In no-fault insurance litigation, parties frequently seek summary judgment to resolve disputes without trial. However, courts will only grant such motions when there are no genuine issues of material fact requiring resolution by a jury or judge. The recent Appellate Term decision in Pollenex Services, Inc. v. GEICO General Insurance Co. demonstrates how factual disputes over medical necessity can derail even well-crafted summary judgment motions.

This case involved a healthcare provider’s claim against an insurer for reimbursement of medical services. The defendant insurer filed a cross-motion for summary judgment seeking dismissal of the entire complaint, while the plaintiff requested partial summary judgment and asked the court to limit the trial issues under CPLR 3212. The Appellate Term’s decision highlights the critical importance of establishing clear factual records when seeking summary disposition in no-fault cases, particularly when medical necessity remains in dispute.

Jason Tenenbaum’s Analysis:

Pollenex Servs., Inc. v GEICO Gen. Ins. Co., 2014 NY Slip Op 50953(U)(App. Term 2d Dept. 2014)

“Upon a review of the record, we find that there is a triable issue of fact regarding the medical necessity of the services at issue. Accordingly, the order, insofar as appealed from, is reversed and defendant’s cross motion for summary judgment dismissing the complaint is denied. We decline plaintiff’s request to limit the issues for trial (see CPLR 3212 ).”

Key Takeaway

When factual disputes exist regarding medical necessity in no-fault cases, courts will deny summary judgment motions from both parties. The Appellate Term emphasized that genuine issues of material fact must be resolved at trial, and refused to limit trial issues even when requested by the plaintiff. This underscores the importance of developing comprehensive factual records before seeking summary judgment relief in medical necessity disputes.


Legal Update (February 2026): Since this 2014 post, CPLR 3212 summary judgment procedures may have been modified through legislative amendments or court rule changes, and standards for medical necessity determinations in no-fault cases may have evolved through subsequent appellate decisions. Practitioners should verify current summary judgment motion requirements and recent precedents regarding factual disputes over medical necessity before relying on the procedural analysis discussed in this post.

Jason Tenenbaum, Personal Injury Attorney serving Long Island, Nassau County and Suffolk County

About the Author

Jason Tenenbaum

Jason Tenenbaum is a personal injury attorney serving Long Island, Nassau & Suffolk Counties, and New York City. Admitted to practice in NY, NJ, FL, TX, GA, MI, and Federal courts, Jason is one of the few attorneys who writes his own appeals and tries his own cases.

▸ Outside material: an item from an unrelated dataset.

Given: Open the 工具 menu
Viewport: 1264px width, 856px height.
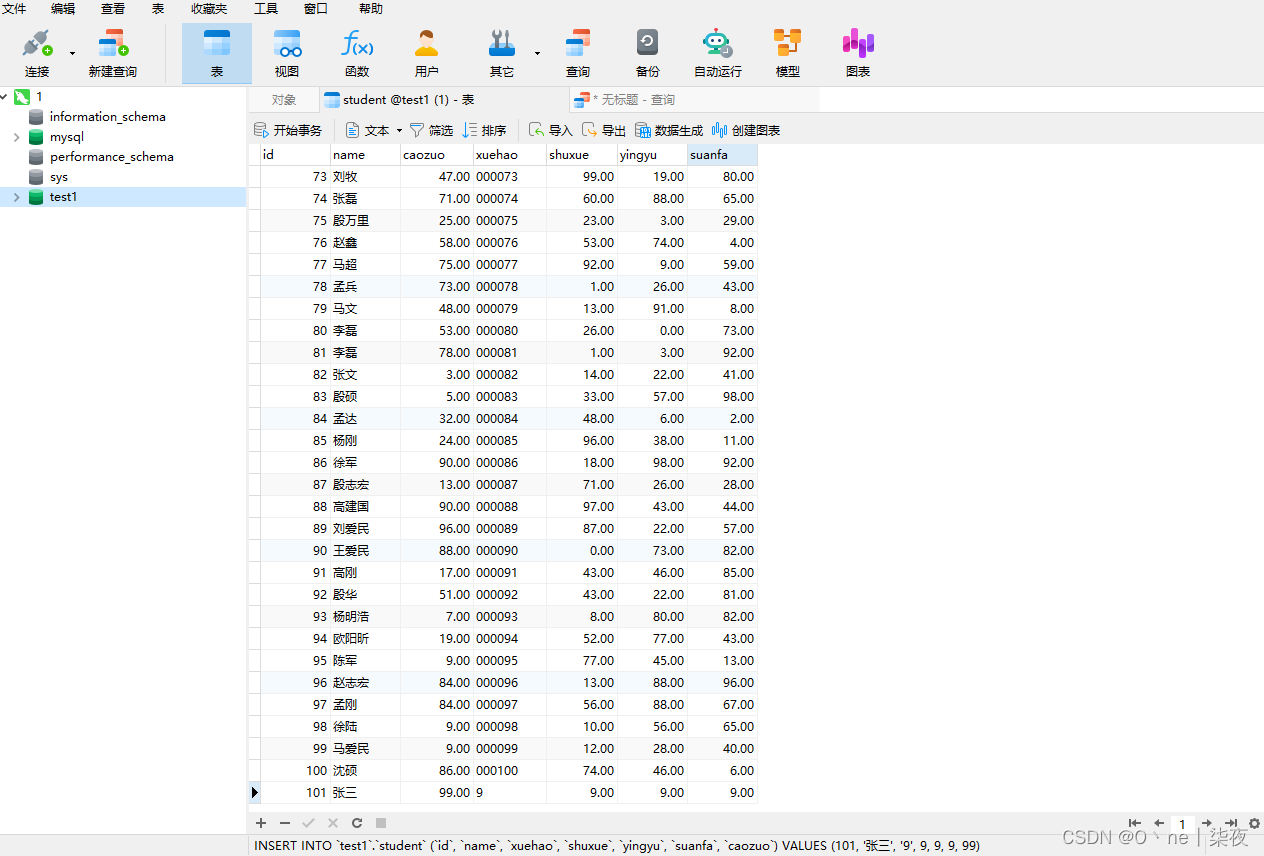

Since 2002, he has authored over 2,353 articles on no-fault insurance law, personal injury, and employment law — a resource other attorneys rely on to stay current on New York appellate decisions.

Education
Syracuse University College of Law
Experience
24+ Years
Articles
2,353+ Published
Licensed In
7 States + Federal

Discussion

Comments (2)

Archived from the original blog discussion.

N
nycoolbreez
what happened to plaintiff’s motion? was that ever decided?
রক
রক্তবর্ণ কুয়াশা
This is just a situation where the Appellate Term didn’t want to impose a 3212(g) finding on the lower court, which didn’t need to make one when granting the defendant’s cross motion. Had the lower court made a 3212(g)finding, The Appellate Term would have left it alone. (See EMC Health Products v GEICO). I think this decision, as worded, still leaves it open for the lower court to make such a finding before trial if it wants to. It certainly doesn’t prevent the trial court from making that finding. The Appellate Term makes a finding that there is a triable issue of fact as to medical necessity, rather than denying both motions outright. How do you have an issue of fact with respect to medical necessity without implying that a claim was submitted?